(Source material Opens)

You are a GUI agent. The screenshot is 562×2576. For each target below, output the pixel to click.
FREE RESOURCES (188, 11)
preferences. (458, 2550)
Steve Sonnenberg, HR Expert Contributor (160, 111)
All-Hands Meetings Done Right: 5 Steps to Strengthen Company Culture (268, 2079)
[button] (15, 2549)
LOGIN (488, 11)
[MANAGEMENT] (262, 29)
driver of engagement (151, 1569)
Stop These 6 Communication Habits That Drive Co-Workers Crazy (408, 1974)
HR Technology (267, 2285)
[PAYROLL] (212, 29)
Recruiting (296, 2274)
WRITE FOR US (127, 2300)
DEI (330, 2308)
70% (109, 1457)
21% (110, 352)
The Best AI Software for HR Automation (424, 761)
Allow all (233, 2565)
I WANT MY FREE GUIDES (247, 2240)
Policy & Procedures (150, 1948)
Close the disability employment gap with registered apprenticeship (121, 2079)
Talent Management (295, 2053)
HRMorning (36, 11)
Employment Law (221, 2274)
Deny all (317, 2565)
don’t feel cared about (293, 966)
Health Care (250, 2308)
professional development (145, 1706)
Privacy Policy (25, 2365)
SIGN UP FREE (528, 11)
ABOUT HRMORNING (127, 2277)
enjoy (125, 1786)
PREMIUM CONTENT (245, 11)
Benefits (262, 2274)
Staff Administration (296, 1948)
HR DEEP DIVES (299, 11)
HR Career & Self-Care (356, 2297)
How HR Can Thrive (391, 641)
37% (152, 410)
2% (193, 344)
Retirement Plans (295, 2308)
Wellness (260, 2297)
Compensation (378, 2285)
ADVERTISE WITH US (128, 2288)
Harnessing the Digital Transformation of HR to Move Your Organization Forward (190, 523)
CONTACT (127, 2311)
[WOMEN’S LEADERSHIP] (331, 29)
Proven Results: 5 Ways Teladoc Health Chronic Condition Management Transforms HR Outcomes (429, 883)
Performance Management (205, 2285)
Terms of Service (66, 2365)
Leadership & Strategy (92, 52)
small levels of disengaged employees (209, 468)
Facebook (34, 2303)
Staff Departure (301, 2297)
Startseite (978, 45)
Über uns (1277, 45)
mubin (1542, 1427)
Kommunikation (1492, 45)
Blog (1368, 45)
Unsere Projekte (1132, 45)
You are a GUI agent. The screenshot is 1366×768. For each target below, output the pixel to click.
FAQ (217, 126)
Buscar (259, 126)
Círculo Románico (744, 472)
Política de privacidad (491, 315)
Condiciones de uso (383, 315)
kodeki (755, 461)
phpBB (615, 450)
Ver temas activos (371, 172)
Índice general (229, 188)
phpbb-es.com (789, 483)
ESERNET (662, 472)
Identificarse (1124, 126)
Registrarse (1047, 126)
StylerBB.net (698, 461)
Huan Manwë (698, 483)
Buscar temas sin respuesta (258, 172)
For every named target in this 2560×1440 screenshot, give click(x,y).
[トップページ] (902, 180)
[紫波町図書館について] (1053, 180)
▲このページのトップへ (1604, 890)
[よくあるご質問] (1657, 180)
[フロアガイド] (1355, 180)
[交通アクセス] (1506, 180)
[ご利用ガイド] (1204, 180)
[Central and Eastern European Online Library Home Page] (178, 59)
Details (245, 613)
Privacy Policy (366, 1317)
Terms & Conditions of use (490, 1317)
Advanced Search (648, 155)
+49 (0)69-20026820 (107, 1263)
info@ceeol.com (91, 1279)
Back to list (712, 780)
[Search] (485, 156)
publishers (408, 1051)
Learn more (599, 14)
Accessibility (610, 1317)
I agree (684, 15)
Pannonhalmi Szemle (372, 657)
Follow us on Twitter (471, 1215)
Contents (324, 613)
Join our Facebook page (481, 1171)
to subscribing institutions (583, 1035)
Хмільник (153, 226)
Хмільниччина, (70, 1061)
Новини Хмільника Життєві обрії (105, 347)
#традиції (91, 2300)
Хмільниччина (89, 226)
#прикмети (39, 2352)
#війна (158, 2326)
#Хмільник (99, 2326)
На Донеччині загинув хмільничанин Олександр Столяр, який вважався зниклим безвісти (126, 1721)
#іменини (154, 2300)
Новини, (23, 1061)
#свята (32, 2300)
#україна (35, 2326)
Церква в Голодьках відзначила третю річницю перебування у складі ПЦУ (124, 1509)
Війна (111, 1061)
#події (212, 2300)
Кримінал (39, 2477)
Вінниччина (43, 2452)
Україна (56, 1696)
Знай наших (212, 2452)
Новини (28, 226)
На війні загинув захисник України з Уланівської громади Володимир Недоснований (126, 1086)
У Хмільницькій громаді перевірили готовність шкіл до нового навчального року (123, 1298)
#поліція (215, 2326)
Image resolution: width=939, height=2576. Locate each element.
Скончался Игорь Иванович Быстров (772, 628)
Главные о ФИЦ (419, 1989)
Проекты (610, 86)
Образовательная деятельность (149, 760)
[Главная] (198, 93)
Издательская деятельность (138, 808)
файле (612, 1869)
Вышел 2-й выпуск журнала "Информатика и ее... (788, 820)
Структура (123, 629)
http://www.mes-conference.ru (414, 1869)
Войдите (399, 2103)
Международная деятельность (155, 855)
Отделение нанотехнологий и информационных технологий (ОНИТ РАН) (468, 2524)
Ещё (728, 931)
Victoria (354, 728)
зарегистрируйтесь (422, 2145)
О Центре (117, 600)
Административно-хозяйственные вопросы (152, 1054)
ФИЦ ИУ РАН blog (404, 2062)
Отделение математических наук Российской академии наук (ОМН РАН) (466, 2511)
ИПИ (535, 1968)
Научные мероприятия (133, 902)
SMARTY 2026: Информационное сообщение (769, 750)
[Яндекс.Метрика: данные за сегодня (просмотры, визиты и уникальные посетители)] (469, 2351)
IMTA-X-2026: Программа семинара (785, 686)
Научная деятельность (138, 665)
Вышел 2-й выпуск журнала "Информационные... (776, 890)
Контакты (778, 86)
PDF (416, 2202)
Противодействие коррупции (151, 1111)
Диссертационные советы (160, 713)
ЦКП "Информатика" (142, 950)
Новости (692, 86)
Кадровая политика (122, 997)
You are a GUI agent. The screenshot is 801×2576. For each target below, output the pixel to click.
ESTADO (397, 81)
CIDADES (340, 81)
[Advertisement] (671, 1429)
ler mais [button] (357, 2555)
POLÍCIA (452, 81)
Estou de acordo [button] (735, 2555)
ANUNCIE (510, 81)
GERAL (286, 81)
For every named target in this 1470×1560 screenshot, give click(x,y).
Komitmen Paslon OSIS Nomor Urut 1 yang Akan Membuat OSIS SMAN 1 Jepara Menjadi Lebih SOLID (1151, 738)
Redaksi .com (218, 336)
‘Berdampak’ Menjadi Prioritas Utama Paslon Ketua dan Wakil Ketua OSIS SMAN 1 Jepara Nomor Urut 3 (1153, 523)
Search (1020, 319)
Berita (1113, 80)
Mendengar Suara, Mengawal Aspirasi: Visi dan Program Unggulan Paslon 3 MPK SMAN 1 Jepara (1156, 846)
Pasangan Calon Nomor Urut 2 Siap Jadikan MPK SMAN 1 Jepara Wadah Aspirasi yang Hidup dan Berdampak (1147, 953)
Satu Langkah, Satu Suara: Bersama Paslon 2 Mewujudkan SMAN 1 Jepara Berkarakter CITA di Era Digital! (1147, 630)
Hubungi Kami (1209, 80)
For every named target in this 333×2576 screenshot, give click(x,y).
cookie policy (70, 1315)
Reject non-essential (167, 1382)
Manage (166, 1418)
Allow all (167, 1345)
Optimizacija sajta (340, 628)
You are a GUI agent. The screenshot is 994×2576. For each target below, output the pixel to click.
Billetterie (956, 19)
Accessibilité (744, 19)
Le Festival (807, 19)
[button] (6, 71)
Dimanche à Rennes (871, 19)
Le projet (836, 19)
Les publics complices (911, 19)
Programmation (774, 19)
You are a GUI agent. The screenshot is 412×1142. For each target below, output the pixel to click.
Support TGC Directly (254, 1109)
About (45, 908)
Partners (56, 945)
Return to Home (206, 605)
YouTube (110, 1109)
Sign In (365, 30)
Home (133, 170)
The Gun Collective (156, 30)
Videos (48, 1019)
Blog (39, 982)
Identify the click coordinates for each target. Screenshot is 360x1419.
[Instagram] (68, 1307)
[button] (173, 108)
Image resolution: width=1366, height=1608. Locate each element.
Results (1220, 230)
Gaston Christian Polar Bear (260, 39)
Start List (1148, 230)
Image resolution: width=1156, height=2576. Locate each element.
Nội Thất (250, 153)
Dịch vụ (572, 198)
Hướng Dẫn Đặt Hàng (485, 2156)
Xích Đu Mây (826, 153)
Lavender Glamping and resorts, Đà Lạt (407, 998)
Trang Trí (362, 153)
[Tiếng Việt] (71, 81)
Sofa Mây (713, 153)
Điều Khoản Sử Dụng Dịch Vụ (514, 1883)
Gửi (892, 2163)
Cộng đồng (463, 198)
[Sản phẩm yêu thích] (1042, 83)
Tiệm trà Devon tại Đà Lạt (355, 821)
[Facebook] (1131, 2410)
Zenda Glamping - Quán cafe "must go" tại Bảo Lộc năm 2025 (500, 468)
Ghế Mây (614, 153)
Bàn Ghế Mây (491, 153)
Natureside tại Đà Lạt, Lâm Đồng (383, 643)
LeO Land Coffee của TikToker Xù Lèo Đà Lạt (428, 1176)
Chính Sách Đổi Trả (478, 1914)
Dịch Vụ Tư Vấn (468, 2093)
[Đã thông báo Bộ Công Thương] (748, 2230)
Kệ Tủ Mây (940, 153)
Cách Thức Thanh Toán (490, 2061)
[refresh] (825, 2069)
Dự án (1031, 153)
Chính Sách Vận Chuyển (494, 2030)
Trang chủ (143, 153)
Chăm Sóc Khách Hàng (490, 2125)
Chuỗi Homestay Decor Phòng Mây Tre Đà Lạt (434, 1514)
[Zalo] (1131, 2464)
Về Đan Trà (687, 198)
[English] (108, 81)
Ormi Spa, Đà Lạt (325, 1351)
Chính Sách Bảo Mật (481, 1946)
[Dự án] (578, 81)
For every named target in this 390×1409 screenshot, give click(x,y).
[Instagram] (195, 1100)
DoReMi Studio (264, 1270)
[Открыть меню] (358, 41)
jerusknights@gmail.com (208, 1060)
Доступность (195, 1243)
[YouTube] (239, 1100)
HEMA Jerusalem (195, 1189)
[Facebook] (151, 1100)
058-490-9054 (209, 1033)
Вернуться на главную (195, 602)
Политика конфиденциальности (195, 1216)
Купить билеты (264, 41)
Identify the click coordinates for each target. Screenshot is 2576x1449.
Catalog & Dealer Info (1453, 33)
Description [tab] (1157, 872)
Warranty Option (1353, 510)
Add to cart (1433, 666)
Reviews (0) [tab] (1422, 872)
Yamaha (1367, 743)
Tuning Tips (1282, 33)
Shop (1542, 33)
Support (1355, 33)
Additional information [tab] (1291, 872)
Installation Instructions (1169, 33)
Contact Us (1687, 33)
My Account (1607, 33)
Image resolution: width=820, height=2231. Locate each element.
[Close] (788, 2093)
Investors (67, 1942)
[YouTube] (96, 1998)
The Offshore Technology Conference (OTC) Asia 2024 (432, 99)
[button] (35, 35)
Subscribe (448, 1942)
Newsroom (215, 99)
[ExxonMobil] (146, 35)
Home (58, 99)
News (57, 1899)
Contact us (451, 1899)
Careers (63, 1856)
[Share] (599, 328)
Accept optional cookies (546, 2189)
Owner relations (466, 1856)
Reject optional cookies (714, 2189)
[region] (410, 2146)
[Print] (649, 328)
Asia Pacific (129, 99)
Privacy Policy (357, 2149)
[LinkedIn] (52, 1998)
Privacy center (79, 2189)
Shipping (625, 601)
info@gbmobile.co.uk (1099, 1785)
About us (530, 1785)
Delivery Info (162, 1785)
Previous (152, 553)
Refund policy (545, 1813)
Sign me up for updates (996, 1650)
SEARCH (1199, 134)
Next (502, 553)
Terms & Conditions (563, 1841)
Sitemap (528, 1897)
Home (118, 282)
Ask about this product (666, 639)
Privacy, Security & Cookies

(Source material Closes)

Description of the task.
Above are the records; from them, give again exactly the lines from the one containing "[LinkedIn] (52, 1998)" through the one containing "Home (118, 282)", both included.

Reply.
[LinkedIn] (52, 1998)
Privacy center (79, 2189)
Shipping (625, 601)
info@gbmobile.co.uk (1099, 1785)
About us (530, 1785)
Delivery Info (162, 1785)
Previous (152, 553)
Refund policy (545, 1813)
Sign me up for updates (996, 1650)
SEARCH (1199, 134)
Next (502, 553)
Terms & Conditions (563, 1841)
Sitemap (528, 1897)
Home (118, 282)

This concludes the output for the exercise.